• To do:
**A.** List every poem by title that the passage on Henry Vaughan names as endorsing the Laudian approach to the Anglican liturgy.
**B.** Carry on the passage about Henry Vaughan’s ‘Christ’s Nativity’ from its last line.

Vaughan endorses the Laudian approach to the Anglican liturgy in poems such as ‘The Dressing,’ ‘The Feast,’ ‘The Throne,’ and ‘Christ’s Nativity,’ which also demonstrates his forthright opposition to the Puritan demands for the removal of Christmas from the calendar of the Church.

The presence of his poetic voice, in those years immediately after the forced abolition of Anglicanism as the church of the land, was an effective witness that the promises of God still apply to those who keep the faith in his promises in such a time. And so, my chosen poem this morning is ‘Christ’s Nativity,’ from Vaughan’s most famous work, his Silex Scintillans.

Christ’s Nativity by Henry Vaughan

Awake, glad heart! get up and sing!
It is the birth-day of thy King.
Awake! awake!
The Sun doth shake
Light from his locks, and all the way
Breathing perfumes, doth spice the day.

• Given records:
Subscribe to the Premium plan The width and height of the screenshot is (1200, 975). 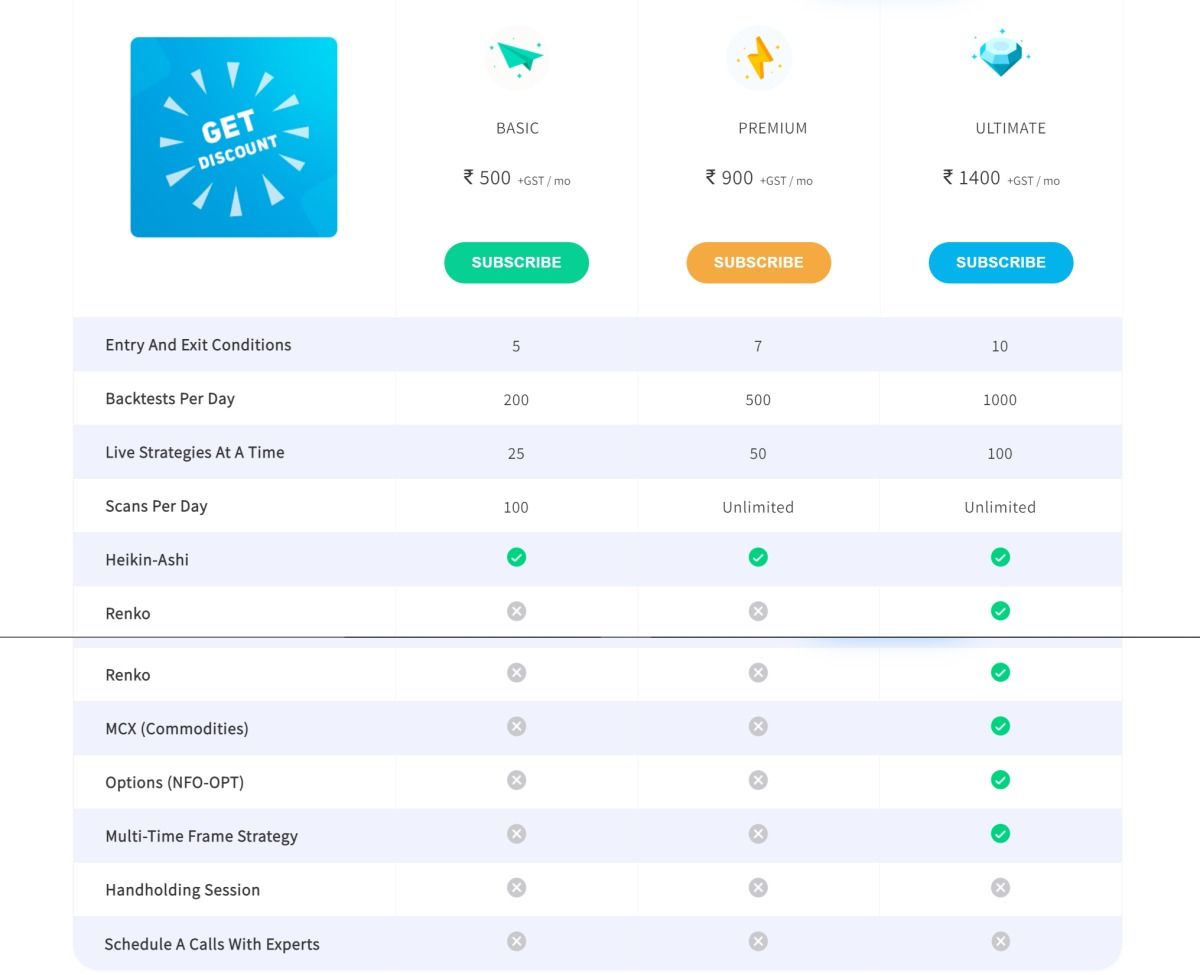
--
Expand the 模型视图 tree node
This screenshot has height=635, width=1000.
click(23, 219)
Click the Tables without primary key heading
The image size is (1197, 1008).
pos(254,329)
* * *
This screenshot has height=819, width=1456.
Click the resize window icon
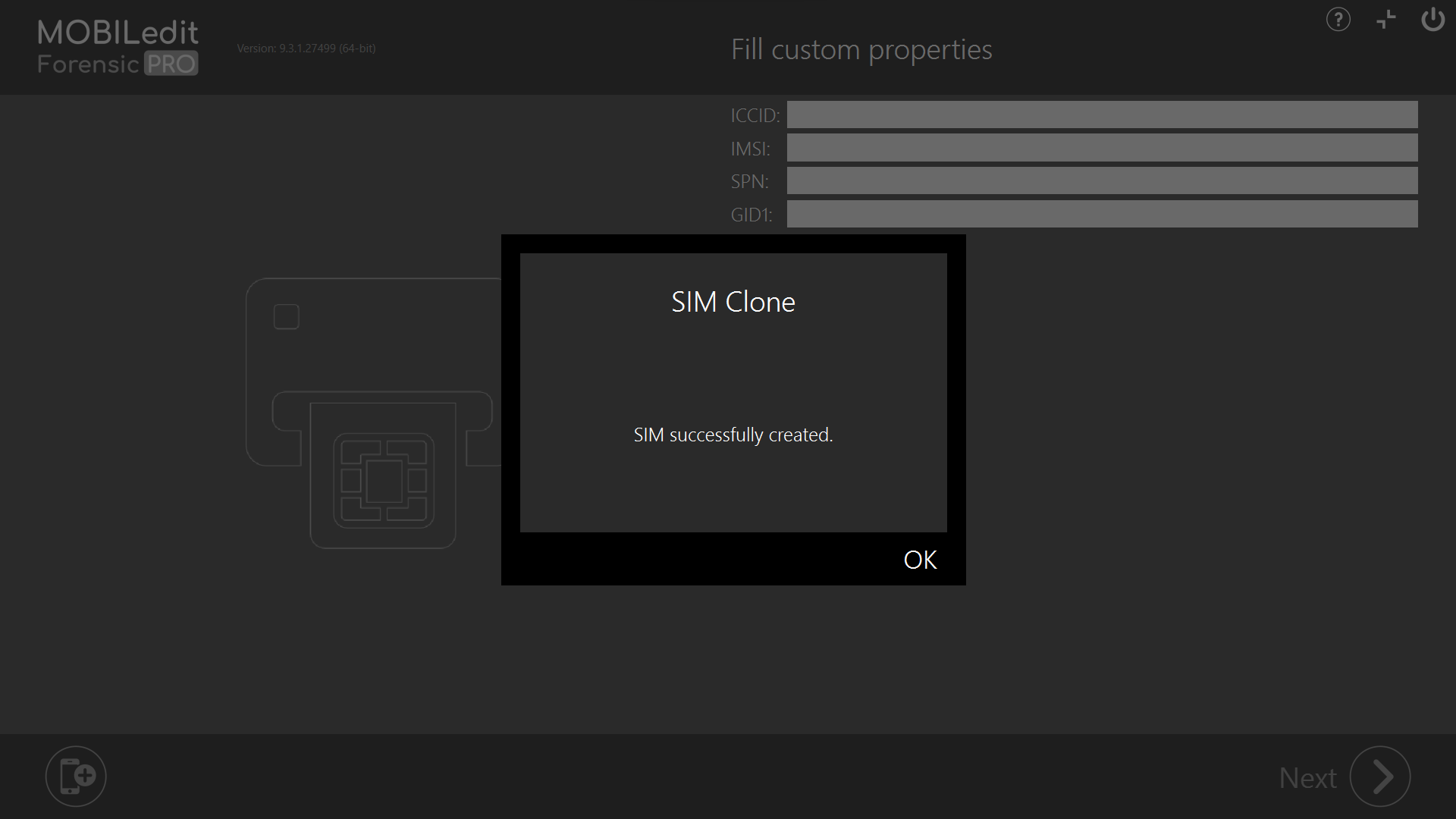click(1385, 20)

• Answers by task:
**A.**
‘The Dressing’
‘The Feast’
‘The Throne’
‘Christ’s Nativity’

**B.**
Awake, awake! hark how th’ wood rings;
Winds whisper, and the busy springs
A concert make;
Awake! awake!
Man is their high-priest, and should rise
To offer up the sacrifice.

I would I were some bird, or star,
Flutt’ring in woods, or lifted far
Above this inn
And road of sin!
Then either star or bird should be
Shining or singing still to thee.

I would I had in my best part
Fit rooms for thee! or that my heart
Were so clean as
Thy manger was!
But I am all filth, and obscene;
Yet, if thou wilt, thou canst make clean.

Sweet Jesu! will then. Let no more
This leper haunt and soil thy door!
Cure him, ease him,
O release him!
And let once more, by mystic birth,
The Lord of life be born in earth.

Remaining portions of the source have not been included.